The cb2Bib matching patterns consist of four lines: a brief description, the
reference type, an ordered list of captured fields, and the regular expression
itself.
# cb2Bib 1.4.1 Pattern:
American Chemical Society Publications
article
journal volume pages year title author abstract
^(.+), (\d+) \(.+\), ([\d|\-|\s]+),(\d\d\d\d)\..+<NewLine3>(.+)<NewLine4>
(.+)<NewLine5>.+Abstract:<NewLine\d+>(.+)$
The Regular Expression Editor provides the basic skeleton and a set of
predefined suggestions. The regular expressions follow a Perl-like sintax. There
are, however, some slight differences and minor limitations. Information about the
basics on the editing and working with Regular Expressions as used by cb2Bib can be
found at the Qt document file http://doc.trolltech.com/4.5/qregexp.html#introduction.
Remember when creating and editing regular expressions:
- Switch the clipboard mode to 'Tagged Clipboard Data', using the clipboard
panel context menu.
- Extract the bibliographic reference manually. On the clipboard panel will
appear some cb2Bib tags that indicate which fields are being extracted. Once done,
type Alt+I to enter to the regular expression editor. In the editor, there are the
four line edits that define a cb2Bib pattern, one copy of the clipboard panel, and
an information panel. The information panel displays possible issues, and, once
everything is correct, the actual extracted fields. The clipboard panel highlights
the captures for the current regular expression and current input text.

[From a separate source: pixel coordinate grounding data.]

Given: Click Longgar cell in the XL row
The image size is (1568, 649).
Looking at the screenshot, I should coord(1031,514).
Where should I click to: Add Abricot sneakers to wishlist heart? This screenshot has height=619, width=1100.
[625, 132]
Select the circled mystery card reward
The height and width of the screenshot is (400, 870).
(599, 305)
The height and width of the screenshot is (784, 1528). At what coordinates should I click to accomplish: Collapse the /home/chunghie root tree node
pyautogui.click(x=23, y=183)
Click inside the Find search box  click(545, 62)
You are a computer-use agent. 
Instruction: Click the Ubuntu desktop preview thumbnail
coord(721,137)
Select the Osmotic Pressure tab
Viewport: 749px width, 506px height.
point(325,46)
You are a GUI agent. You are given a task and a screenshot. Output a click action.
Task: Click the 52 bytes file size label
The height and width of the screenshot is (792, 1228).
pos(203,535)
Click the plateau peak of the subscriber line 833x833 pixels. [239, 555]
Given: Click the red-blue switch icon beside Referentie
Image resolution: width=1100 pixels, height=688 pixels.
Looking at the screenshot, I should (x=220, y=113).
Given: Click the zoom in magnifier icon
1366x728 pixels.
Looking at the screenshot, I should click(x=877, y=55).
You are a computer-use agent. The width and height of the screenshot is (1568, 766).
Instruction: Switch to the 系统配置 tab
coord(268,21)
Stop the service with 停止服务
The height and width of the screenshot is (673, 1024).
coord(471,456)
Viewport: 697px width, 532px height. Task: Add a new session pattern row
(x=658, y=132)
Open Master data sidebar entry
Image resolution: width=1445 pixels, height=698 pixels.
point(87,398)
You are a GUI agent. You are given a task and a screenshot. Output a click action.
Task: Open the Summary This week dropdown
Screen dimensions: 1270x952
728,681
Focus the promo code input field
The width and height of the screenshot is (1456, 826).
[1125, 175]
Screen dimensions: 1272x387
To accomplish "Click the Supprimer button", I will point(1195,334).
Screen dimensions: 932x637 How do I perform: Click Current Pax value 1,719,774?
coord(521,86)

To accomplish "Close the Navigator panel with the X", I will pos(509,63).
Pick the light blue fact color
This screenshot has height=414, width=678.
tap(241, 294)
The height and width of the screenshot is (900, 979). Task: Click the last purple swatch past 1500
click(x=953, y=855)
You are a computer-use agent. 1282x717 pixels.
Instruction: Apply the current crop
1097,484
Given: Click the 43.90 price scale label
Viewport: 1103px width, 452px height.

- Patterns can be modified at any time by typing Alt+E to edit the regular
expression file. Patterns are reloaded each time the automatic pattern recognition
is started. This permits editing and testing.
- The cb2bib processes sequentially the list of regular expressions as found in
the regular expression file. It stops and picks the first match for the current
input. Therefore, the order of the regular expressions is important.
Consequently, to avoid possible clashing among similar patterns, consider sorting
them from the most restrictive pattern to the less one. As a rule of thumb, the
more captions it has the most restrictive a pattern is.
- The cb2Bib proposed patterns are general, and not necessarily the most
appropriate for a particular capture. E.g. tag
pages becomes
([\d|\-|\s]+), which considers digits, hyphens, and spaces. It must
be modified accordingly for reference sources with, e.g., pages
written as Roman ordinals.
- Avoid whenever possible general patterns
(.+). There is a
risk that such a caption could include text intended for a posterior caption. This
is why, sometimes, the cb2Bib proposed pattern is not hit by the input stream that
originated it. Use, whenever possible, cb2Bib anchors like
<NewLine1> instead of <NewLine\d+>. They
prevent (.+) captions to overextend.
- To debug a large regular expression it might be useful to break it to the
first capturing parenthesis. For instance, the above pattern will be
# cb2Bib 1.4.1 Pattern:
American Chemical Society Publications
article
journal
^(.+),
- Then, check if anything is captured and if this corresponds to
journal.
- Add on successive steps your set of captions and BibTeX fields.